Psicanalista e economista analisam as várias facetas do gigante asiático, alvo de polêmica sectária promovida pelo governo Jair Bolsonaro


30/06/2021 04:00 - atualizado 29/06/2021 23:44

Trabalhador em Huainei, na China, o maior exportador da economia mundial(foto: AFP)
Trabalhador em Huainei, na China, o maior exportador da economia mundial (foto: AFP)

Nos anos mais duros da ditadura militar – em que a censura à imprensa exibia a sua face também por meio de muitas receitas culinárias –, o “Pasquim”, emblemático semanário de humor, autoproclamou-se um jornal “de oposição à ditadura grega”. Assim burlou censores. Pretendia falar da Grécia, mas, de fato, referia-se ao Brasil.

Inspirados nessa genial proposta, dois ícones em seus respectivos campos de conhecimento lançam livro sobre um país que está no centro do debate político brasileiro: a China. Na esperança de abrir interlocução com diferentes vertentes das narrativas ideológicas em torno deste país, que carrega o pêndulo da hegemonia geopolítica global para a Ásia, Clélio Campolina Diniz, mestre, doutor e pós-doutor em ciências econômicas, e o psicanalista Francisco Paes Barreto, membro da Escola Brasileira de Psicanálise e da Associação Mundial de Psicanálise, lançam nesta quarta-feira (30/06), “O enigma China – Uma síntese histórica, econômica e psicanalítica” (Editora CRV).

- DADOS FORNECIDOS:
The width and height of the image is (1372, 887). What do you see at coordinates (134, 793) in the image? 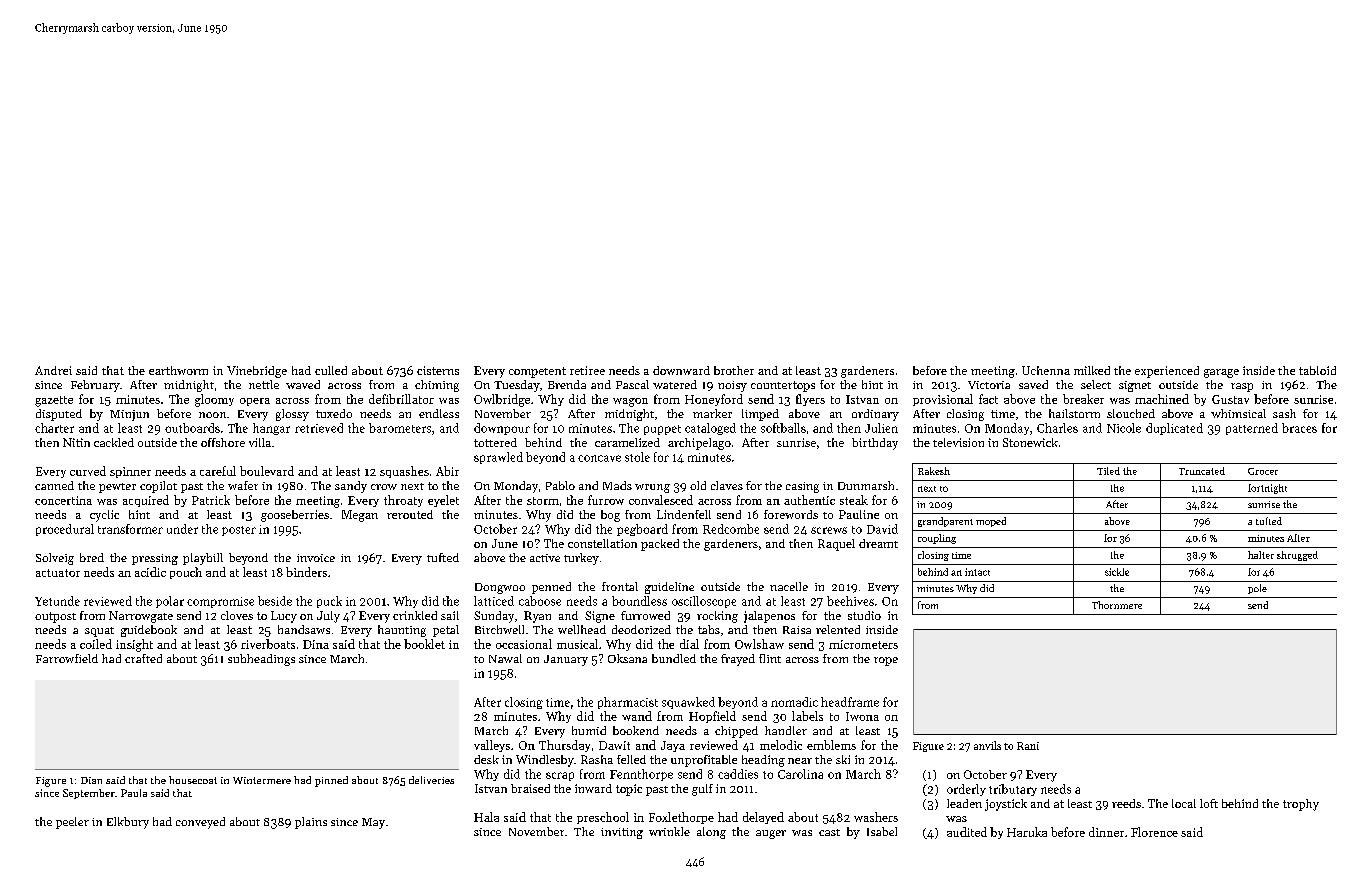
I see `Paula` at bounding box center [134, 793].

- PROBLEMA PROPOSTO:
Por favor, reescreva de forma mais breve o parágrafo do texto de origem que começa com "Inspirados nessa genial proposta", preservando seus fatos principais. Os dados constituem um material independente do texto de origem.

- RESPOSTA DA TAREFA:
Inspirados nessa proposta, o economista Clélio Campolina Diniz (mestre, doutor e pós-doutor em ciências econômicas) e o psicanalista Francisco Paes Barreto (membro da Escola Brasileira de Psicanálise e da Associação Mundial de Psicanálise) lançam nesta quarta-feira (30/06) "O enigma China – Uma síntese histórica, econômica e psicanalítica" (Editora CRV). O livro trata da China, país no centro do debate político brasileiro e que leva o pêndulo da hegemonia geopolítica global para a Ásia. A obra busca abrir interlocução com as diferentes narrativas ideológicas sobre o país.